18 December 2007

1930s Japanese flower nursery demolished for condos


1800 San Pablo Avenue (photo: Daniella Thompson, 2006)

This Streamline Moderne building occupied a corner lot at 1800 San Pablo Avenue from 1946 until Saturday, 15 December 2007.

The San Pablo Florist & Nursery was established by the Iwahashi family. When they moved back to Japan in the mid-’30s, the business was bought by Hisako and Shigeharu Nabeta, who came from two of the earliest flower-growing families in Richmond.

This information was recently uncovered by historian and West Berkeley resident Donna Graves in the course of her work on the Preserving California’s Japantowns project.

The Nabetas were interned in a camp during World War II and returned to Berkeley in 1946. They built this building and a house next to it where they lived until Shigeharu’s death in 1994.

The Landmarks Preservation Commission declined to initiate this building several years ago, paving the way for demolition. The use permit calls for a four-story, 51-unit apartment complex with retail space and 67 parking spaces.

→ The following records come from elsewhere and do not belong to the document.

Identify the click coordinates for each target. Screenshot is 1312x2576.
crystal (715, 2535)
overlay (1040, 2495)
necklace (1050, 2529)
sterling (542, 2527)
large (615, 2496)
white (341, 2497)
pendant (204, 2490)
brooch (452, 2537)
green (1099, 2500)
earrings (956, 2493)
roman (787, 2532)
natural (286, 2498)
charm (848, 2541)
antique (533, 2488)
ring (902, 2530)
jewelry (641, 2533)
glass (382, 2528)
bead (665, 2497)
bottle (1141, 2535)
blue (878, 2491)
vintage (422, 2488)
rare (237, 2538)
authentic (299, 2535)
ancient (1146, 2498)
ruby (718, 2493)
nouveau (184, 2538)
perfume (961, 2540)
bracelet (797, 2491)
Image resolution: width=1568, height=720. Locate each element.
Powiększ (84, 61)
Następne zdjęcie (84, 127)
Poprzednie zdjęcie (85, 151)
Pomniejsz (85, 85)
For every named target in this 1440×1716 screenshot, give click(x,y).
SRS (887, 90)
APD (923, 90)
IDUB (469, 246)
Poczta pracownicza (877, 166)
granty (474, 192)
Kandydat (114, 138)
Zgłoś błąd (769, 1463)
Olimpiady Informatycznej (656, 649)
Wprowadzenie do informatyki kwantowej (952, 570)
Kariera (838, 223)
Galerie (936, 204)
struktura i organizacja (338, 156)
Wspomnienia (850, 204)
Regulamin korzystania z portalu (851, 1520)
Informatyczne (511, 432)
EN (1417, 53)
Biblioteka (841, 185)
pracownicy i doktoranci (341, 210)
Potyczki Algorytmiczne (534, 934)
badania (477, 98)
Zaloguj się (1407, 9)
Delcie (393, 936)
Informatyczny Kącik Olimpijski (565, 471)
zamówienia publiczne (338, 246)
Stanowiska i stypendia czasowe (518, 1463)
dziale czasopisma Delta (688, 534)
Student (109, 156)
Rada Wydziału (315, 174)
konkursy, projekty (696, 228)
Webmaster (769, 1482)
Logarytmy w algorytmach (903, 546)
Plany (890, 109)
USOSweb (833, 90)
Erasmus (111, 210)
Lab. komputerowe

Another historically and architecturally significant building, the Mid-Century Joe Donham Willys Showroom (1952) at 2747 San Pablo Avenue, awaits the same fate (see plans for the five-story condo development that will replace it). The LPC voted almost unanimously not to accord the building any protection.

With the demise of these two buildings, little of architectural interest remains on San Pablo Avenue. The one notable exception is the landmark H.J. Heinz Factory (Albert Kahn, 1927).